One important reason why fall vibes have shifted from aspirational to homespun and zany is that the appeal of “aspirational” content itself is changing. In a marketing report on “next gen influence,” the Canadian creative agency We Are Social reports that “Today, truly aspirational content — the stuff viewers model their lives after — is having to change shape to stay realistic. With soaring cost of living, new challenges in forging romantic connections, and the ever-present chance that much of today’s housing could be underwater in a few decades, most people are striving for stability, not luxury.”
Lewis echoed this perspective. “Anyone can bake pumpkin cookies and create aesthetic content around that,” she said.
This is great news for Amazon, which has stepped into the aspirational-home-décor void left by the likes of Pottery Barn and Restoration Hardware with the aggressive marketing of cheap trash in cute seasonal themes that looks good in a Reel or TikTok but will almost certainly give you a rash and will absolutely never in a million years biodegrade. This is the stuff of today’s fall vibes: the candles, leaf-garlands, throw pillows, scarves, animatronic Beetlejuice heads, and the like.
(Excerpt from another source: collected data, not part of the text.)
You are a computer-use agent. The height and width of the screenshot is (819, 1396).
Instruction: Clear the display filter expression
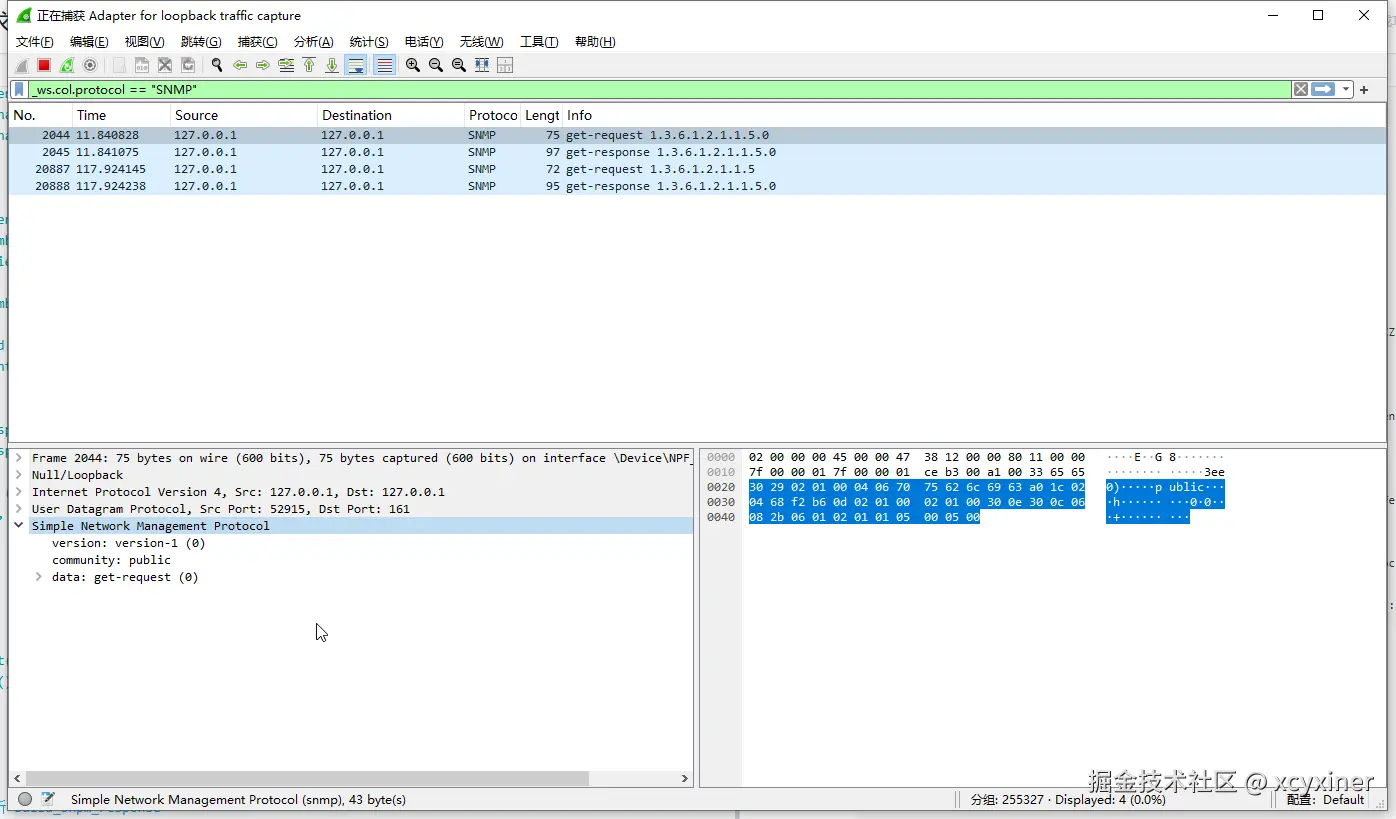pos(1300,89)

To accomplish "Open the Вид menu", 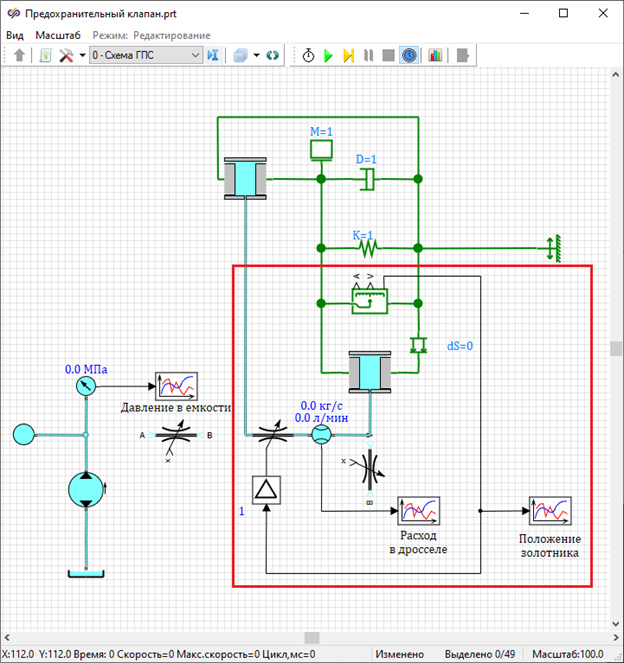I will [x=15, y=34].
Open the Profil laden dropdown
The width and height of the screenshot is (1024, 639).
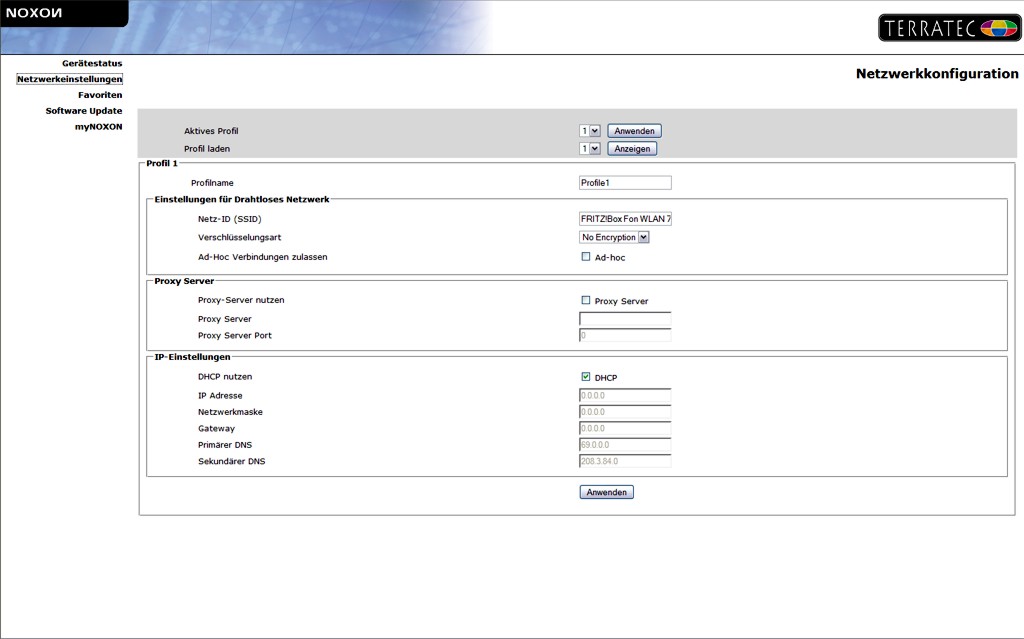pyautogui.click(x=589, y=149)
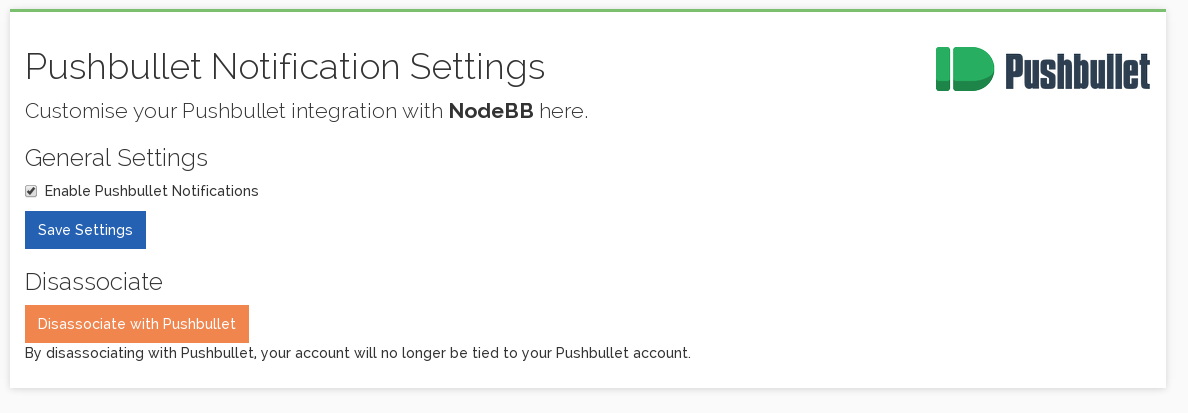Click the word 'here.' ending the subtitle
Viewport: 1188px width, 413px height.
pos(564,111)
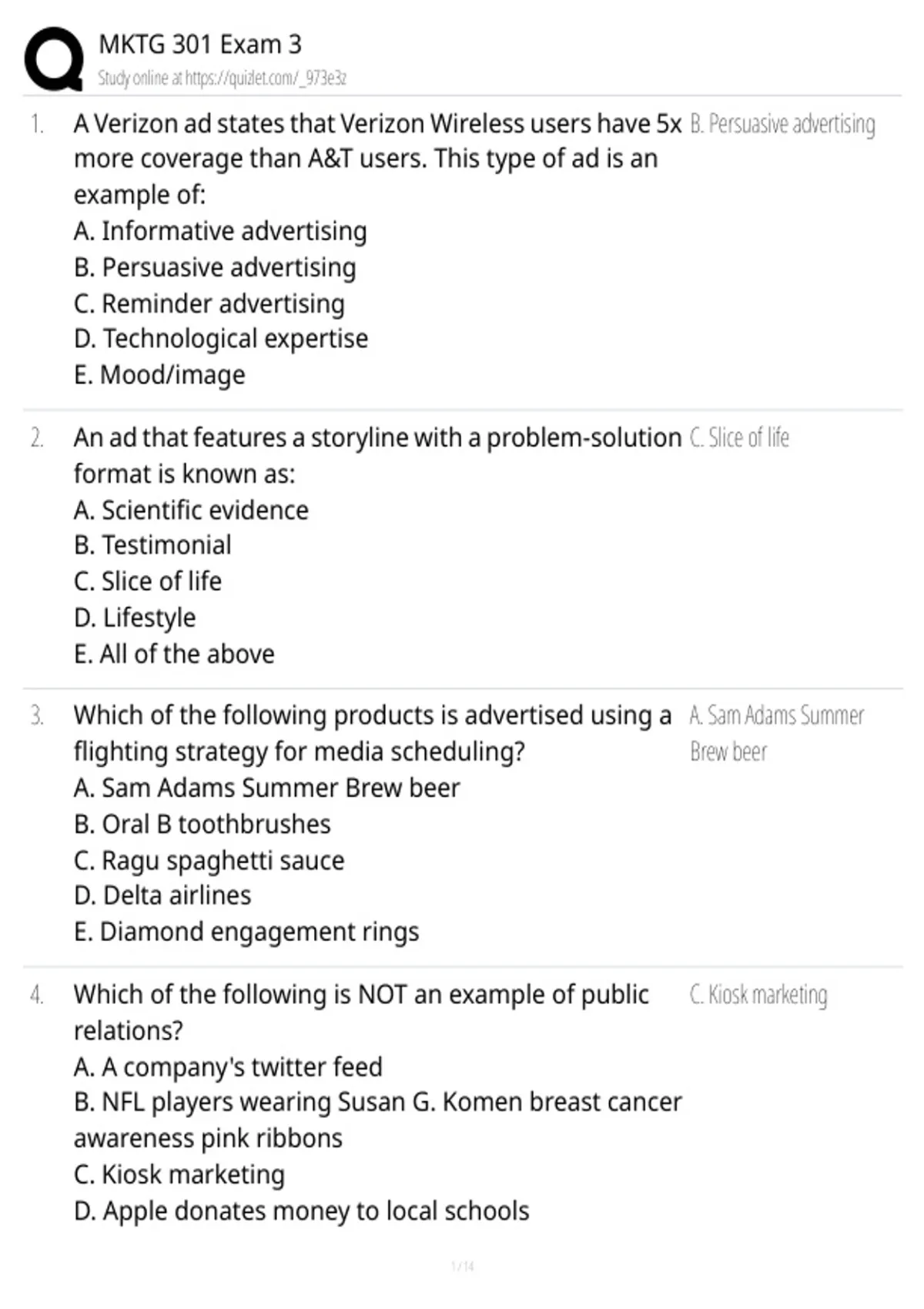Click the 1/14 page number indicator
This screenshot has width=924, height=1309.
pos(462,1266)
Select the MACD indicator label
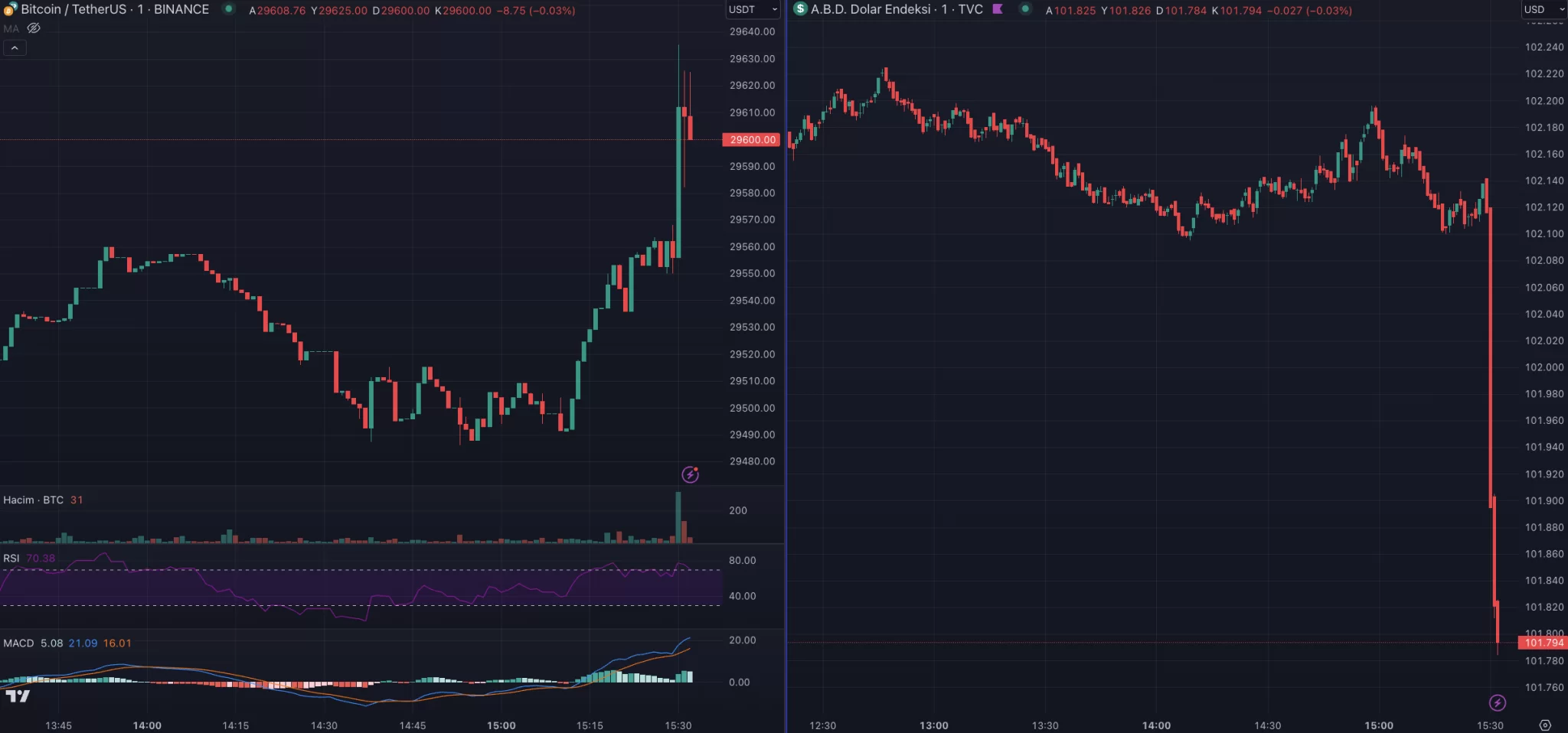The width and height of the screenshot is (1568, 733). pyautogui.click(x=18, y=643)
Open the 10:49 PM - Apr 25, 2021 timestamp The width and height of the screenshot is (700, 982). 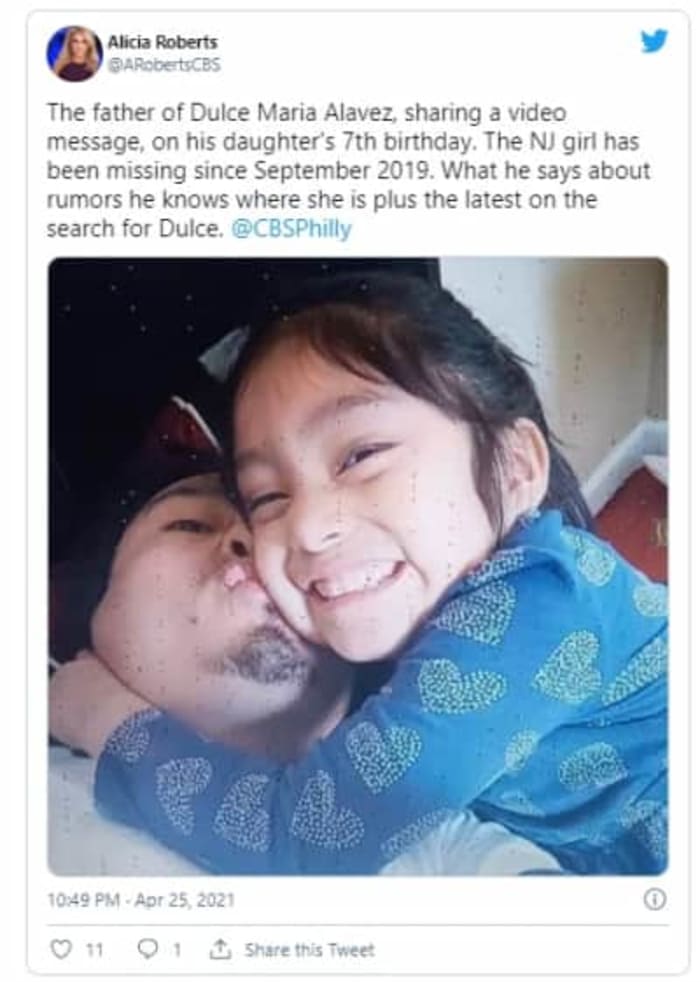click(141, 900)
Sometime last year, “boo baskets” appeared on TikTok. Boo baskets are Halloween gift baskets, and the story goes that they originated as a suburban neighborhood tradition, where neighbors would “boo” each other by dropping off Halloween-themed goodies on each other’s doorsteps. If you got “boo’d,” you’d have to boo someone else. People on Reddit affirm it was “a nice community-building tradition.”
I can only assume that a cunning marketing professional at Amazon became aware of the tradition of the neighborhood boo basket and decided to “make it a thing” by creating perusable collections of gift ideas. Today, the boo basket is shaping up to be a new “tradition” (I apply that term very loosely) wherein boyfriends and husbands buy their (usually female) “boo” a Halloween-themed gift basket. The basket might contain scented candles, pumpkin plushies, trending beauty stuff, maybe some Halloween-themed PJs or fall-themed accessories for her Stanley. High-status boo baskets usually include the latest color of Ugg Tazz slippers; this year apparently the color to get is “mustard seed.” All this adds up to the ultimate gift: the opportunity to show off about your sweet boyfriend while filming your TikTok unboxing content.
Fall vibes are still bound up with the practice of buying crap that won’t even last a year, and in that way, they have failed to meaningfully evolve. We may snort with derision about how materialistic Christmas or Mother’s Day is, but buying stuff is the only way most of us know how to mark an occasion — even the change of seasons. At the very least Gen Z is making it fun. I’m already wondering what next year’s fall vibes will look like. Perhaps there will be a surge of interest in scarecrow iconography — scarecrow-core. There will almost certainly be viral cookies and muffins for everyone to try. It’s hard not to love social-media fall. And, in the spirit of kitsch, to love to love it.